Exercise tasks:
**A.** In the post on early data visualization, which two subjects were king and queen yesterday?
**B.** Copy the passage of the post on early data visualization between "Saturday, April 01, 2017" and "them zoom by.", inclusive.

Document extract:
====================

Saturday, April 01, 2017

Early Data Visualization

The explosive increase in computing power in the last half of the last century changed the course of the mighty river of mathematics.

Discrete methods of solution came to supersede analog ones as "on-off" digital notions replaced the continuous. Analytical techniques and number-crunching overtook the elegant formality of logical solutions and symbol manipulation, lending to the latter a strangely passé and almost quaint air.

Yesterday, calculus and algebra were king and queen. Today, its statistics and data science.

Students will likely continue to study the traditional arithmetic-algebra-trig-calculus sequence we've all been used to, at least for a another decade or two.

Nevertheless, stats and datasci are coming up awfully fast in the rear view mirror, and it's just a matter of time before we watch them zoom by.

What does this mean for modern day parent-teachers?

Teach your child to enjoy measurement, recording data, and making pretty graphs!

====================

Data supplied:
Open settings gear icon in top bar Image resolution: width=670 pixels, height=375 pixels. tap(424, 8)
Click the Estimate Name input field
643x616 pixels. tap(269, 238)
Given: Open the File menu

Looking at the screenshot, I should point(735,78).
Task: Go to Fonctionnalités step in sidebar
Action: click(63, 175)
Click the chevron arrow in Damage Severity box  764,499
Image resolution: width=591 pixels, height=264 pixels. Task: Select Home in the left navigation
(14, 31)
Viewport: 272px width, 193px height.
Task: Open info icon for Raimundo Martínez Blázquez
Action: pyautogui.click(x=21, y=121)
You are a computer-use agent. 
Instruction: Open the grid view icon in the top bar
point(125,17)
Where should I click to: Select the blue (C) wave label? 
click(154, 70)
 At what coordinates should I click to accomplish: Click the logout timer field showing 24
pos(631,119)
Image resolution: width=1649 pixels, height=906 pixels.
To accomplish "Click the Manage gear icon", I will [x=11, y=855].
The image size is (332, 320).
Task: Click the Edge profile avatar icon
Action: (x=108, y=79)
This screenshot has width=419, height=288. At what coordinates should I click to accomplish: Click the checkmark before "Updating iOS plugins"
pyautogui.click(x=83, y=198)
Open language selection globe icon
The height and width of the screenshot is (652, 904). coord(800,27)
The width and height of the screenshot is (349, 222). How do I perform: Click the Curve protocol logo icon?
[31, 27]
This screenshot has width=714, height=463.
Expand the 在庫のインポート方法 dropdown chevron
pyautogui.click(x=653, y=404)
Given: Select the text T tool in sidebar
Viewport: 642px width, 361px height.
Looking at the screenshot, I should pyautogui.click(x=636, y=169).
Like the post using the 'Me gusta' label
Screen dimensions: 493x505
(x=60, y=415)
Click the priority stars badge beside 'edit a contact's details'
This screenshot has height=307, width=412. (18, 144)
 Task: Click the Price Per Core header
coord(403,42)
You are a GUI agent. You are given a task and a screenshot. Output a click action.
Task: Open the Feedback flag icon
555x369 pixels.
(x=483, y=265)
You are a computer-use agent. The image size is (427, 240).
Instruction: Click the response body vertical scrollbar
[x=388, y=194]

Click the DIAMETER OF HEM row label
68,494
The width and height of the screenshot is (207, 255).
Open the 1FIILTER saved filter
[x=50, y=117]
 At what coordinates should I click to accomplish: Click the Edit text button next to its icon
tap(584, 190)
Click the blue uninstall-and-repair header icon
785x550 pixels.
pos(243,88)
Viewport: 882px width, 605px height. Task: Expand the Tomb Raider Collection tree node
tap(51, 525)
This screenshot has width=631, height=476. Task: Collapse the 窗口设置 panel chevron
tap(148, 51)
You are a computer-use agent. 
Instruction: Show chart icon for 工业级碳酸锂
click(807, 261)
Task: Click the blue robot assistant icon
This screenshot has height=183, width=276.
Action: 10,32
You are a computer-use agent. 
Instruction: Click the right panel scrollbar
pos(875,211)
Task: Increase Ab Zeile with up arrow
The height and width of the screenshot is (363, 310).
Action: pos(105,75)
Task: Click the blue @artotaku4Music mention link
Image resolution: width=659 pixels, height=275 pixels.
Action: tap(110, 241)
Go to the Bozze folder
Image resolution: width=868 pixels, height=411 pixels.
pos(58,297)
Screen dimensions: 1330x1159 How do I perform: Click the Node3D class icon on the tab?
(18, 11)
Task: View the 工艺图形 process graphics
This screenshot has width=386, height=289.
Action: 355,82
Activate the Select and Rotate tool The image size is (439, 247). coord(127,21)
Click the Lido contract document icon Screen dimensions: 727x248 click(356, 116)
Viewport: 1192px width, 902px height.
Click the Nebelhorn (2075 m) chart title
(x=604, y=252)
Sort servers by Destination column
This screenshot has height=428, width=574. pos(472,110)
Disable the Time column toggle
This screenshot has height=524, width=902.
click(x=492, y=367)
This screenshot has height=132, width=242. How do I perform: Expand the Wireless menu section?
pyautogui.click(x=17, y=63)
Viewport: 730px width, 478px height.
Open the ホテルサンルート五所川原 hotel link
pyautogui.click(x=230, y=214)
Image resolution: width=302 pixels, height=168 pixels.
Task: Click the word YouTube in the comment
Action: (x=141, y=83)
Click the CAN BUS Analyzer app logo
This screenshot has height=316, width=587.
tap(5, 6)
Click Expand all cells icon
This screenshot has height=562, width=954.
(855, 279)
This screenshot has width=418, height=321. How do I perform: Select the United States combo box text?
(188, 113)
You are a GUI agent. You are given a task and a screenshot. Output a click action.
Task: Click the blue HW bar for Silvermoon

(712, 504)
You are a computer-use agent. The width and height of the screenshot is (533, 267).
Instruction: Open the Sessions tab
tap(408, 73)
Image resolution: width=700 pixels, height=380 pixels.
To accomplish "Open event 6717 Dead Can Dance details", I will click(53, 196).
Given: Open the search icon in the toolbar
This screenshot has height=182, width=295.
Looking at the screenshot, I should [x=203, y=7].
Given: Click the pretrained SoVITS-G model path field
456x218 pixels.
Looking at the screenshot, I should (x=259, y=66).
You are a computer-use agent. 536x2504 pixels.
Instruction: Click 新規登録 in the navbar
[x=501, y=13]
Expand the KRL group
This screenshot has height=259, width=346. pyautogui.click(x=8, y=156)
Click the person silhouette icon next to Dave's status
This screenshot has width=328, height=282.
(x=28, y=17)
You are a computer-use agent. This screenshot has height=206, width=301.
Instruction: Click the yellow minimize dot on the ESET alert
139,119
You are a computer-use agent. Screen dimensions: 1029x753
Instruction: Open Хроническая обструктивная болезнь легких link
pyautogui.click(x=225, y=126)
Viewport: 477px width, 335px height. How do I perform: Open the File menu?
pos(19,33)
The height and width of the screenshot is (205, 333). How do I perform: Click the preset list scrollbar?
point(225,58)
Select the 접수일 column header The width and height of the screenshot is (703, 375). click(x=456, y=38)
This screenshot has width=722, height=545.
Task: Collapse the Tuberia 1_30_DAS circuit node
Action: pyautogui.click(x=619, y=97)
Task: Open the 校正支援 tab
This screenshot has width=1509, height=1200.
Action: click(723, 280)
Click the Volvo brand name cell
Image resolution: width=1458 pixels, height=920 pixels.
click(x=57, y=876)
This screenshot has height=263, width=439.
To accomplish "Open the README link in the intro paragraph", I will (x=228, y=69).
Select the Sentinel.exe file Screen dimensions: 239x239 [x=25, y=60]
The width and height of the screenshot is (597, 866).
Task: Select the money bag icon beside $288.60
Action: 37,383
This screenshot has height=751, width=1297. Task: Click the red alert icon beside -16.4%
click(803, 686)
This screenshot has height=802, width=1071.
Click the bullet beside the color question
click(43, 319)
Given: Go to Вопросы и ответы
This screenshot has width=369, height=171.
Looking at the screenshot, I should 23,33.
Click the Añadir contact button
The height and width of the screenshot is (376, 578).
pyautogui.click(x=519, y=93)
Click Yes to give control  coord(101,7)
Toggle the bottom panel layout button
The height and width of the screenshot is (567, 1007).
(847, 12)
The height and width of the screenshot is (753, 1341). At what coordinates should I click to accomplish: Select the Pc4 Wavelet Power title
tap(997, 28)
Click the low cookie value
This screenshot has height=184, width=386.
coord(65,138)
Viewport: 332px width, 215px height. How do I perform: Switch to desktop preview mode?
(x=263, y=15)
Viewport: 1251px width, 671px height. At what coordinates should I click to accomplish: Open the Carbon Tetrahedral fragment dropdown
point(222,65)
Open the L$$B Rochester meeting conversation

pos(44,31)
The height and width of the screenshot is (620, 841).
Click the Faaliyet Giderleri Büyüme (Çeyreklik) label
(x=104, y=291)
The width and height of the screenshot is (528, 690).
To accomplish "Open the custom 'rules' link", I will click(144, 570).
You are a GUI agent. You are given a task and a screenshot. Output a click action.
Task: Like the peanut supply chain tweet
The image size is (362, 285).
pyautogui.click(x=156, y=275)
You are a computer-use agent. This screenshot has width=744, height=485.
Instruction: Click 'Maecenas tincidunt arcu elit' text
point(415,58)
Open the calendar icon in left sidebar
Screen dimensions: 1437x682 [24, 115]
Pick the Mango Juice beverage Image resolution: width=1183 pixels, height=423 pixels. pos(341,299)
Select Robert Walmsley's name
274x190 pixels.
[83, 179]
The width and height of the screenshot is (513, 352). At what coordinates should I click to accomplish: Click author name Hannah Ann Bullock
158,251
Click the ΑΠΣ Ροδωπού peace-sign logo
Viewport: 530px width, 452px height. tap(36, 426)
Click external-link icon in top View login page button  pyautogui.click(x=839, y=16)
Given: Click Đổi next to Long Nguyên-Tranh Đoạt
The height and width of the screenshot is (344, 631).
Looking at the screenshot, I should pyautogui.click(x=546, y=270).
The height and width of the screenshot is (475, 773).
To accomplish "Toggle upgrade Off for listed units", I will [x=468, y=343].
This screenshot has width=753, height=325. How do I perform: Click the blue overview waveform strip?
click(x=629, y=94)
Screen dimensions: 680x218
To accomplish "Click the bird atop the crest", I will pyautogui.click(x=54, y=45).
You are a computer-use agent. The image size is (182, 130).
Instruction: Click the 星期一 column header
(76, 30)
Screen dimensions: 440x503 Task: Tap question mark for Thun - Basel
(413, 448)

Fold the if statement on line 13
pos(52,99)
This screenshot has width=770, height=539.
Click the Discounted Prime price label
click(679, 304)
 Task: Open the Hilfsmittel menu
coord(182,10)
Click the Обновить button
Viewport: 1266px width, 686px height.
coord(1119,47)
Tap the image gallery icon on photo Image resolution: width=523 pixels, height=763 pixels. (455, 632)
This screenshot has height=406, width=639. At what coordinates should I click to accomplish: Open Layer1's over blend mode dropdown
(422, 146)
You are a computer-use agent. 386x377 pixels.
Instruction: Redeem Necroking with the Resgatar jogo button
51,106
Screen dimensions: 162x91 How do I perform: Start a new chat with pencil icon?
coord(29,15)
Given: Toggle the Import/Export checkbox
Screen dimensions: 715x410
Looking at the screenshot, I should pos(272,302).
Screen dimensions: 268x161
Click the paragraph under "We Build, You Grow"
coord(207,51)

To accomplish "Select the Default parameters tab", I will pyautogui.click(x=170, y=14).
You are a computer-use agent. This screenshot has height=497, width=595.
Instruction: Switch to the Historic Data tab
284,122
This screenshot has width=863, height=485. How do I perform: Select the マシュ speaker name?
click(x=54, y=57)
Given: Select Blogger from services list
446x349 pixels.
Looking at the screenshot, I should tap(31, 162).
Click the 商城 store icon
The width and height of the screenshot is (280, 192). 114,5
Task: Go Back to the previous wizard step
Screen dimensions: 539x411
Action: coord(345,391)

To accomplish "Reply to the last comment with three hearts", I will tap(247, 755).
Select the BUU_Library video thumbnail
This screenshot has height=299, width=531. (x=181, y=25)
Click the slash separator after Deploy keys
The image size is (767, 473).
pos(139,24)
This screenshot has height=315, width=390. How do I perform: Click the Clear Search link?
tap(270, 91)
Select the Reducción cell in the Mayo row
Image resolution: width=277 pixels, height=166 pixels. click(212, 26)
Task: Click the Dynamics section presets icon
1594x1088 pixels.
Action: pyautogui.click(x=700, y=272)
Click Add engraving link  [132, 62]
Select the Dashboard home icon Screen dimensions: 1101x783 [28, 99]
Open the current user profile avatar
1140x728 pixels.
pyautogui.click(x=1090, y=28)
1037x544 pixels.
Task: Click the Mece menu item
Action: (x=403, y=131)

====================

Answers to the tasks:
**A.** Calculus and algebra.

**B.**
Saturday, April 01, 2017

Early Data Visualization

The explosive increase in computing power in the last half of the last century changed the course of the mighty river of mathematics.

Discrete methods of solution came to supersede analog ones as "on-off" digital notions replaced the continuous. Analytical techniques and number-crunching overtook the elegant formality of logical solutions and symbol manipulation, lending to the latter a strangely passé and almost quaint air.

Yesterday, calculus and algebra were king and queen. Today, its statistics and data science.

Students will likely continue to study the traditional arithmetic-algebra-trig-calculus sequence we've all been used to, at least for a another decade or two.

Nevertheless, stats and datasci are coming up awfully fast in the rear view mirror, and it's just a matter of time before we watch them zoom by.